Search the data below for the word "computer" and copy each line that holds it.

★ ★ ★ ★ ★ ★ ★

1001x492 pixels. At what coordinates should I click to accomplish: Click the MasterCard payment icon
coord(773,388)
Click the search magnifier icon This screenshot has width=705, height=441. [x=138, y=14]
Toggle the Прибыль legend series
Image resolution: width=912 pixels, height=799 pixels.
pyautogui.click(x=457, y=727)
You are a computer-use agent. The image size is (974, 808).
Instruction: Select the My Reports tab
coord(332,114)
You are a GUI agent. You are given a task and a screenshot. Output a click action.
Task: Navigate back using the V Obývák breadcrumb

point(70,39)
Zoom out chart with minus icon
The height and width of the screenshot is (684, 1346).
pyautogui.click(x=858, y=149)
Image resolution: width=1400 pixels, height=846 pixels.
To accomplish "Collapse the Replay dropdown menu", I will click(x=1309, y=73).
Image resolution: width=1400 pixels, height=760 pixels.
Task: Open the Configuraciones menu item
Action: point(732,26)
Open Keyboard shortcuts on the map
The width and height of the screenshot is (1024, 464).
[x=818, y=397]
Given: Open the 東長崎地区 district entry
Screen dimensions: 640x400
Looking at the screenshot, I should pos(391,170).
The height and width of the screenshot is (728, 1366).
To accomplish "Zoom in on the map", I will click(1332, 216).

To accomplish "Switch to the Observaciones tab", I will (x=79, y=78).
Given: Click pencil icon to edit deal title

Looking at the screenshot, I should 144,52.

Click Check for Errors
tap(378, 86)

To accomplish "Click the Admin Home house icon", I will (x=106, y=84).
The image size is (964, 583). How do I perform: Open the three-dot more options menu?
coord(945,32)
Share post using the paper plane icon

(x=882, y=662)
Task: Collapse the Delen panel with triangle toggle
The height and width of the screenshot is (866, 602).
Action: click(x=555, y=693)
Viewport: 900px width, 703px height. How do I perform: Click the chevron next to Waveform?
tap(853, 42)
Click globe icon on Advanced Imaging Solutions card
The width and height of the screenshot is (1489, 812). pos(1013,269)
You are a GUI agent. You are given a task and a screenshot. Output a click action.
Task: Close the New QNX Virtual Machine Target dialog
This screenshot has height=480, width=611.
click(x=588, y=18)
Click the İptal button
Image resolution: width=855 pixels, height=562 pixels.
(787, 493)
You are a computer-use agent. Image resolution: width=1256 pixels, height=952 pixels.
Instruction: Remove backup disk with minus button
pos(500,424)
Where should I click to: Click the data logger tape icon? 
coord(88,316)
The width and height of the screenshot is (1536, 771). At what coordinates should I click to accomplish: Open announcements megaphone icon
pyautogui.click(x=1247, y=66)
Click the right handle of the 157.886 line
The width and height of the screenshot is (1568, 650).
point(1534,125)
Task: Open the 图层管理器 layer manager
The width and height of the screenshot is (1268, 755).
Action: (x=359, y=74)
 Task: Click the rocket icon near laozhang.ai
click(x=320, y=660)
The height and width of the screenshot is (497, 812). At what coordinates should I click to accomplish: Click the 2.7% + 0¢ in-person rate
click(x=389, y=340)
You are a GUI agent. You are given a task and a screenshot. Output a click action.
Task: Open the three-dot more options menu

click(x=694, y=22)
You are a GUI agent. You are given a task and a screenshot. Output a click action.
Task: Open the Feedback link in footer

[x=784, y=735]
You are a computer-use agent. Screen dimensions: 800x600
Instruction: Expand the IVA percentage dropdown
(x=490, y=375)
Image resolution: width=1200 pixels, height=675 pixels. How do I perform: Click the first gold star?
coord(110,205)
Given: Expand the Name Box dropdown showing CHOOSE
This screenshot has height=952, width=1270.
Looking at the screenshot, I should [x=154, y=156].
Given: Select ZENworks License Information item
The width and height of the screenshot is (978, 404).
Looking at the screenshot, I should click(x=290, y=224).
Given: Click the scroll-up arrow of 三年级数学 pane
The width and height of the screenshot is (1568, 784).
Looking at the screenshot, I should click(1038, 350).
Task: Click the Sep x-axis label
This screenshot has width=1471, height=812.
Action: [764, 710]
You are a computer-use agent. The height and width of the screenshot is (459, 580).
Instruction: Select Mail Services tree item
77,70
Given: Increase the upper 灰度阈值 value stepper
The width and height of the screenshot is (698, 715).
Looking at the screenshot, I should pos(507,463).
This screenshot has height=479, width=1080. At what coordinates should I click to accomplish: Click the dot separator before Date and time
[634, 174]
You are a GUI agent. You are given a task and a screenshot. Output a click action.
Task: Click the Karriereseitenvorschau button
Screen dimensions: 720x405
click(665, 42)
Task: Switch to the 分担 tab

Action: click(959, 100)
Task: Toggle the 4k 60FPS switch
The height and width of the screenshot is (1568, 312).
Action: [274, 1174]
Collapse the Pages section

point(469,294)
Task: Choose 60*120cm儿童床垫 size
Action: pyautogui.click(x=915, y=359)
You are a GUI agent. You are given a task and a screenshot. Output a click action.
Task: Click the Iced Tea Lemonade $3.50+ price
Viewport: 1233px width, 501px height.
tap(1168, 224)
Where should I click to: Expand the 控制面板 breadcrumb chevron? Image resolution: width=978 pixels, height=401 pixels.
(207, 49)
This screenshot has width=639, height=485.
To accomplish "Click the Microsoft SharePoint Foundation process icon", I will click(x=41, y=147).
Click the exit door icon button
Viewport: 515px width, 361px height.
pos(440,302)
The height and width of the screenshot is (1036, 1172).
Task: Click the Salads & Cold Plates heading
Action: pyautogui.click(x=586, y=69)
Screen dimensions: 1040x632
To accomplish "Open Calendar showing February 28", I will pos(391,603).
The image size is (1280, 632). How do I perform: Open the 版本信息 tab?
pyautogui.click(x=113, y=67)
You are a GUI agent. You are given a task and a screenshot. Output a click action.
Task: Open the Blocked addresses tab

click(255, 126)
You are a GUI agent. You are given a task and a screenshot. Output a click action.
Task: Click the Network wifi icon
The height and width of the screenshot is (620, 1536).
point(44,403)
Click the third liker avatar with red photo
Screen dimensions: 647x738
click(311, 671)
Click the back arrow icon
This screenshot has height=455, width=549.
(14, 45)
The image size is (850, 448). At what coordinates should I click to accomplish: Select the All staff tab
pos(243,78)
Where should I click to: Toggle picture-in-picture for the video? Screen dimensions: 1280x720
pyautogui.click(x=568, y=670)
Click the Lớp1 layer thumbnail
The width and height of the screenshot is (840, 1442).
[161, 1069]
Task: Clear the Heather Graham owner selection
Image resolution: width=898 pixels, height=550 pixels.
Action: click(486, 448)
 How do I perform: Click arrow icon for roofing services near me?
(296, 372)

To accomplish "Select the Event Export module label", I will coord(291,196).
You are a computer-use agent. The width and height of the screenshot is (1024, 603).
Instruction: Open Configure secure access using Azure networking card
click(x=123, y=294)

★ ★ ★ ★ ★ ★ ★

= Result =
You are a computer-use agent. The image size is (974, 808).
You are a computer-use agent. Image resolution: width=1256 pixels, height=952 pixels.
You are a computer-use agent. Screen dimensions: 800x600
You are a computer-use agent. The height and width of the screenshot is (459, 580).
You are a computer-use agent. The width and height of the screenshot is (1024, 603).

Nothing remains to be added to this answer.